CUDA out of memory. No solution works

msuliman · December 7, 2021, 2:53pm

I am sure that this topic might have been discussed many times, but none of the proposed solutions work for me.

I was running my model, and then I had to interrupt the execution to do some modifications and rerun it. However, when I do so, I get the following error message:

RuntimeError: CUDA out of memory. Tried to allocate 2.67 GiB (GPU 0; 23.65 GiB total capacity; 6.30 GiB already allocated; 363.19 MiB free; 6.46 GiB reserved in total by PyTorch).

My model is small, so I am sure this is not a problem of fitting a large model into a smaller GPU memory. In fact, it was running before I interrupted its execution

I have tried all of the following, but none of them are working:

1- Restarting the kernal.
2- using torch.cuda.empty_cache(). before/after restarting the kernal.
3- Cheking the allocated meoery by: print(torch.cuda.memory_allocated()) and getting that it is zero.

4 - The “nvidia-smi” shows that 67% of the GPU memory is allocated, but doesn’t show what allocates it.
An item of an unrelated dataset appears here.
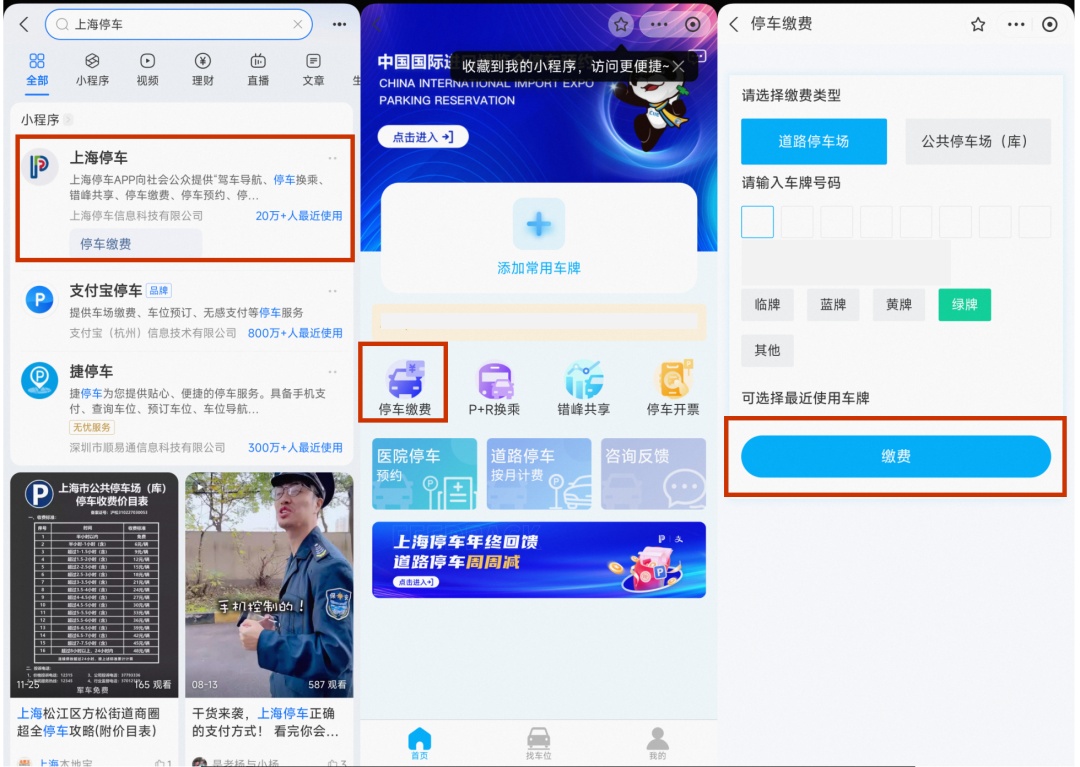This screenshot has width=1080, height=767.
Task: Focus the first license plate character box
Action: (x=757, y=222)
In fact, when you sum the individual GPU memory usage of the processes, they don’t add up to that total memory usage. The individuals processes use 1% of the total GPU memory.

The only thing that will work is if I restart my PC. But even after that, if I run the model and then terminate it, the out-of-memory issue will appear again.

Edit (1): Below is my GPU status

Edit (2): Found this discussion PyTorch doesn't free GPU's memory of it gets aborted due to out-of-memory error by @my3bikaht and used killall python through the terminal which solved my issue.

But I still find it weird as I am not using multithreading ( and don’t have child processes) in my model.

In fact, I was terminating exactly the same code and restarting it normally before, and then suddenly this issue started to happen.

my3bikaht · December 7, 2021, 3:35pm

I guess you were looking for this topic:

msuliman · December 7, 2021, 3:56pm

Thanks for the reply. I was going through that topic, and, killall python solved the issue

But I still find it weird as I am not using multithreading (I don’t have child processes) in my model.

In fact, I was terminating exactly the same code and restarting it normally before, and then suddenly this issue started to happen

Raymond_Cool · August 7, 2024, 11:29am

And here it is 2024 and I’m seeing exactly this - what’s going on? Seems like torch is problematic. I’m open to trying fixes, but this just started happening out of nowhere. And none of the boilerplate stuff makes any difference.